Copy out the material verbatim, starting with the line that contains "The image size is (353, 225)." and going on through the line that contains "[x=310, y=297]".

------------------------------------------------------------

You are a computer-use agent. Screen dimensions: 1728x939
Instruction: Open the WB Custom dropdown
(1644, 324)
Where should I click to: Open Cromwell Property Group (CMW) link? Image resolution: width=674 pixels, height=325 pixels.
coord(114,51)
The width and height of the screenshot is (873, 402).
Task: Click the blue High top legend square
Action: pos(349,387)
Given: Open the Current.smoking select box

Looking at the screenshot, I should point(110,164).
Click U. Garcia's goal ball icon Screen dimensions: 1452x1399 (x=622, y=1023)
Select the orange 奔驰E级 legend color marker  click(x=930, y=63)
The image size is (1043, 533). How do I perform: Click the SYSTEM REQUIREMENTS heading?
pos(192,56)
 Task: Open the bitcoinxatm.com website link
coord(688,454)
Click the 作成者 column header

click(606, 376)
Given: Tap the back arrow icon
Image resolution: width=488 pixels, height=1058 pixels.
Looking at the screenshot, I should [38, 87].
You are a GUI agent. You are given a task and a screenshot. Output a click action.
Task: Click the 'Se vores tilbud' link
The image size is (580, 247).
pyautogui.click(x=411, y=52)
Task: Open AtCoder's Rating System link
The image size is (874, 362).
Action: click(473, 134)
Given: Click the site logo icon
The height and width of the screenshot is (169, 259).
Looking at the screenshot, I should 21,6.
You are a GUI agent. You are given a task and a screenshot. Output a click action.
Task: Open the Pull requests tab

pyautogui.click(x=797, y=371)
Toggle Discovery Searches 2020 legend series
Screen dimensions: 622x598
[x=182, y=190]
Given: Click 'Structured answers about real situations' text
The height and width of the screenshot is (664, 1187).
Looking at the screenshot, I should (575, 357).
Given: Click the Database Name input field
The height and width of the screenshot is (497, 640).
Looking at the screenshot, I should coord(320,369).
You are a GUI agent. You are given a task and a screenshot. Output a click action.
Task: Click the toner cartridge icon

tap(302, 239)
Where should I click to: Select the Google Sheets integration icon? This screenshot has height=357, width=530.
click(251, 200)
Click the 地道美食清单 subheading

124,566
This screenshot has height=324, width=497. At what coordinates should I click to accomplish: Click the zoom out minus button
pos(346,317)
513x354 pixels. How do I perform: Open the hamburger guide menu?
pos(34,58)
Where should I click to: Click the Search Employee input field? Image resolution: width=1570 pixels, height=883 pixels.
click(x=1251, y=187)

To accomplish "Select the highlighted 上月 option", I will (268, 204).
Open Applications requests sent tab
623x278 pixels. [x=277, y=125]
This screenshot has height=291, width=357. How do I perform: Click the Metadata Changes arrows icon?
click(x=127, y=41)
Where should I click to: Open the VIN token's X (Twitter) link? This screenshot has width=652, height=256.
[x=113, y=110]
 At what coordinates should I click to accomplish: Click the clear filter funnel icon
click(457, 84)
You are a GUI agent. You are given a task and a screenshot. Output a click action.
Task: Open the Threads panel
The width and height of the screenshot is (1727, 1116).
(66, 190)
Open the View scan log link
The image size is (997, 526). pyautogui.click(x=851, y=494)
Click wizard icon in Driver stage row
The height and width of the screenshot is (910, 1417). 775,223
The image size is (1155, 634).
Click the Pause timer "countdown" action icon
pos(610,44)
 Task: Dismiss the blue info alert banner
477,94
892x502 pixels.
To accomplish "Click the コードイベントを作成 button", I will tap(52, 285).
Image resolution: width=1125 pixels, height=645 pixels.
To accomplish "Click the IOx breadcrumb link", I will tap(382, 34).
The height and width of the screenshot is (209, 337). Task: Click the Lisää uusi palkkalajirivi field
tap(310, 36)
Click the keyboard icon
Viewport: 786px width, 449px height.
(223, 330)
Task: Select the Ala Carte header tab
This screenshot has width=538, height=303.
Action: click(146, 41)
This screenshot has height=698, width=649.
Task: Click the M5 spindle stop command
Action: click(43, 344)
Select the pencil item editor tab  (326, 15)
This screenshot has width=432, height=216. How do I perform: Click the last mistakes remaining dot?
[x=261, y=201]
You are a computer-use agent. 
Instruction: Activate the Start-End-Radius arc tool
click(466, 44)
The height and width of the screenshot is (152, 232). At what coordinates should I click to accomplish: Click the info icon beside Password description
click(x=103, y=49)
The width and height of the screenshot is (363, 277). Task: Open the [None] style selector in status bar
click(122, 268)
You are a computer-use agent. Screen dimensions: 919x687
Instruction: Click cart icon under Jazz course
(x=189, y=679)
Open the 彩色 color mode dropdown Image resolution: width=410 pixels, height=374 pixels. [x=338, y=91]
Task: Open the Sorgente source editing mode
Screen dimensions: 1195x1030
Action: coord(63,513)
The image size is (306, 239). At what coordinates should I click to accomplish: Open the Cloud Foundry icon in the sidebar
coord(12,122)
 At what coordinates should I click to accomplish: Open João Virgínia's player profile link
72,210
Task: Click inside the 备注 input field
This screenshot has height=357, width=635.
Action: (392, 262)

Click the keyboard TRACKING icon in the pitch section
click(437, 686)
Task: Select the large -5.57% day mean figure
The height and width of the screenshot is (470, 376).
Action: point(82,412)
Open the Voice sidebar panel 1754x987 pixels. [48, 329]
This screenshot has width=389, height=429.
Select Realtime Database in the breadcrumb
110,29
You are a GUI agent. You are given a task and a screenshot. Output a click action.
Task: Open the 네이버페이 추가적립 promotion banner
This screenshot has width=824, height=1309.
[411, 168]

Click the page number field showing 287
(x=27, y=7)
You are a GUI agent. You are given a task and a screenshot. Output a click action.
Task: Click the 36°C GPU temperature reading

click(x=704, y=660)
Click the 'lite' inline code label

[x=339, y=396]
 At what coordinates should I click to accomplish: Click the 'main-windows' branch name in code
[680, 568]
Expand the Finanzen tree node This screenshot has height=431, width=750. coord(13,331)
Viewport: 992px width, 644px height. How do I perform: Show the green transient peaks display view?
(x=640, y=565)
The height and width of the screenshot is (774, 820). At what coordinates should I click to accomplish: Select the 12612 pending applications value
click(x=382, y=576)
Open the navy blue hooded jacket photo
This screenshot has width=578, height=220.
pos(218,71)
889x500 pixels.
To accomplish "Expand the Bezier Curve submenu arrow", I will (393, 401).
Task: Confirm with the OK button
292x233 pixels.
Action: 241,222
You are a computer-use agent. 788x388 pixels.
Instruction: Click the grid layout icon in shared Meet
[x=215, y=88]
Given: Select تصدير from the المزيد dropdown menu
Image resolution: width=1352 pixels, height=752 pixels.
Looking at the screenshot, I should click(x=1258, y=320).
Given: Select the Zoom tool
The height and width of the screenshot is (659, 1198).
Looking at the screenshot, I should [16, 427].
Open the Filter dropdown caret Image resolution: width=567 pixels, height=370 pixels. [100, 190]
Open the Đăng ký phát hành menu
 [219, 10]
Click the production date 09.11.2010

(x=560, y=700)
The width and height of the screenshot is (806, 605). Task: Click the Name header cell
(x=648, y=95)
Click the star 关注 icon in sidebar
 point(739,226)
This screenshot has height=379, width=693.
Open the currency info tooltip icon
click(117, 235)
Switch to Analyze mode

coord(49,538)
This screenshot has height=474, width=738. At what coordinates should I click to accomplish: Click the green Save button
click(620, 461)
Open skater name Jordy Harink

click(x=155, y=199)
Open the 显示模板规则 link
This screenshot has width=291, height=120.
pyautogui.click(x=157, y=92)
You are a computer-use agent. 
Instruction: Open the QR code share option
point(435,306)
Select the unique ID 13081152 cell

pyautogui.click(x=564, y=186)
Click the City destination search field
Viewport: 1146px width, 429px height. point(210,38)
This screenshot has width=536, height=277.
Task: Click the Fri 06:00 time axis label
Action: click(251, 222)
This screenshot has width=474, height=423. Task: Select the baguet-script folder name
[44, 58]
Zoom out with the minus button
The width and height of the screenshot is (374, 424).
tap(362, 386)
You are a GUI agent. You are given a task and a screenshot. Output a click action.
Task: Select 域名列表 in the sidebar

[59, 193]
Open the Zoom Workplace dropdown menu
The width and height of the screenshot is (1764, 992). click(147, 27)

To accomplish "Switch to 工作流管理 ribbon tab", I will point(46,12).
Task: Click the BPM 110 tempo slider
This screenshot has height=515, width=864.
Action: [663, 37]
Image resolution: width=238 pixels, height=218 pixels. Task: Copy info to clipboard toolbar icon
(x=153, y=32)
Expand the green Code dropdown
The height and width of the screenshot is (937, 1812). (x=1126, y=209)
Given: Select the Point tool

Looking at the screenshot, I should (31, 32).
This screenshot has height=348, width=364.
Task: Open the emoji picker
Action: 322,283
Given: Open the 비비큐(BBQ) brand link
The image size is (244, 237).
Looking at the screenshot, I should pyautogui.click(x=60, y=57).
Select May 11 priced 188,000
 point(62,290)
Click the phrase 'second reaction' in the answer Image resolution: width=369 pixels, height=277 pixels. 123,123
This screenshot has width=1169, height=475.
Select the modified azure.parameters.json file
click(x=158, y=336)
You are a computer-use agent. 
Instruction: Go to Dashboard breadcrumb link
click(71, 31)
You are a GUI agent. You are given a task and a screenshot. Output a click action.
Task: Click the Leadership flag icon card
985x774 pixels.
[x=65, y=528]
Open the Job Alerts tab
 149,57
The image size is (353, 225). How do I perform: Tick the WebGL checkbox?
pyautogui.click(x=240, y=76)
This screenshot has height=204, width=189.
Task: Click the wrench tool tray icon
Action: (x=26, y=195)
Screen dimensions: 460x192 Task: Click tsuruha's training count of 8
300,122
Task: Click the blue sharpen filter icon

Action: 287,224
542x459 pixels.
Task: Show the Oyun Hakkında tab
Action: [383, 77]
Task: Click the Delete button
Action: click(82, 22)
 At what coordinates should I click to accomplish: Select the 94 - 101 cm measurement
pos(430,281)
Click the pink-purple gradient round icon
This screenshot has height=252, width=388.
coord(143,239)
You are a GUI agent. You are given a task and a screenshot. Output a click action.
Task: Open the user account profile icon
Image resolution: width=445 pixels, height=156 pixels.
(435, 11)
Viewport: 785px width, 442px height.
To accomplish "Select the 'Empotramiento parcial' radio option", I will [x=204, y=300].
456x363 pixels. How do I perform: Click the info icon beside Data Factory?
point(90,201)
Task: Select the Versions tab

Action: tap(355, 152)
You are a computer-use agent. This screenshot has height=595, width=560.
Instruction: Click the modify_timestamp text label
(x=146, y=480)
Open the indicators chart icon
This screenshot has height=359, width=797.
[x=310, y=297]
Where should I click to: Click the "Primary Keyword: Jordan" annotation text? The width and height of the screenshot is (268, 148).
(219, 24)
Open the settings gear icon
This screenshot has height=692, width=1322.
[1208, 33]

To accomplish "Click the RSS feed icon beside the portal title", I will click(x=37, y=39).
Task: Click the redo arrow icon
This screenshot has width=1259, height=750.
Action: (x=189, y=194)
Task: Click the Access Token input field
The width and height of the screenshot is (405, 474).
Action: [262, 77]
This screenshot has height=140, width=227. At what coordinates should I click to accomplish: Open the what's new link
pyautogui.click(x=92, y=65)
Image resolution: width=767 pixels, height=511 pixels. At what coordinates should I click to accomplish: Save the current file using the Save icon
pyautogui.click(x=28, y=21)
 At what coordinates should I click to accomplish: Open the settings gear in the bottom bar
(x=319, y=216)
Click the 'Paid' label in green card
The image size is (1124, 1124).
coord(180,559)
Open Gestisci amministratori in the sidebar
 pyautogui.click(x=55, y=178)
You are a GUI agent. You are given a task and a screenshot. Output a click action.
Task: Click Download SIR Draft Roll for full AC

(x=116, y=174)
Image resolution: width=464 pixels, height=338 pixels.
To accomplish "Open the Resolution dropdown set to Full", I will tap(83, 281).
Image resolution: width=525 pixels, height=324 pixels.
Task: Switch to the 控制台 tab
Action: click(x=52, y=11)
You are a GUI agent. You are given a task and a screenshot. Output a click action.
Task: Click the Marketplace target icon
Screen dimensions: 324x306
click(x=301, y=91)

------------------------------------------------------------

Correct response:
The image size is (353, 225). How do I perform: Tick the WebGL checkbox?
pyautogui.click(x=240, y=76)
This screenshot has height=204, width=189.
Task: Click the wrench tool tray icon
Action: (x=26, y=195)
Screen dimensions: 460x192 Task: Click tsuruha's training count of 8
300,122
Task: Click the blue sharpen filter icon

Action: 287,224
542x459 pixels.
Task: Show the Oyun Hakkında tab
Action: [383, 77]
Task: Click the Delete button
Action: click(82, 22)
 At what coordinates should I click to accomplish: Select the 94 - 101 cm measurement
pos(430,281)
Click the pink-purple gradient round icon
This screenshot has height=252, width=388.
coord(143,239)
You are a GUI agent. You are given a task and a screenshot. Output a click action.
Task: Open the user account profile icon
Image resolution: width=445 pixels, height=156 pixels.
(435, 11)
Viewport: 785px width, 442px height.
To accomplish "Select the 'Empotramiento parcial' radio option", I will [x=204, y=300].
456x363 pixels. How do I perform: Click the info icon beside Data Factory?
point(90,201)
Task: Select the Versions tab

Action: tap(355, 152)
You are a computer-use agent. This screenshot has height=595, width=560.
Instruction: Click the modify_timestamp text label
(x=146, y=480)
Open the indicators chart icon
This screenshot has height=359, width=797.
[x=310, y=297]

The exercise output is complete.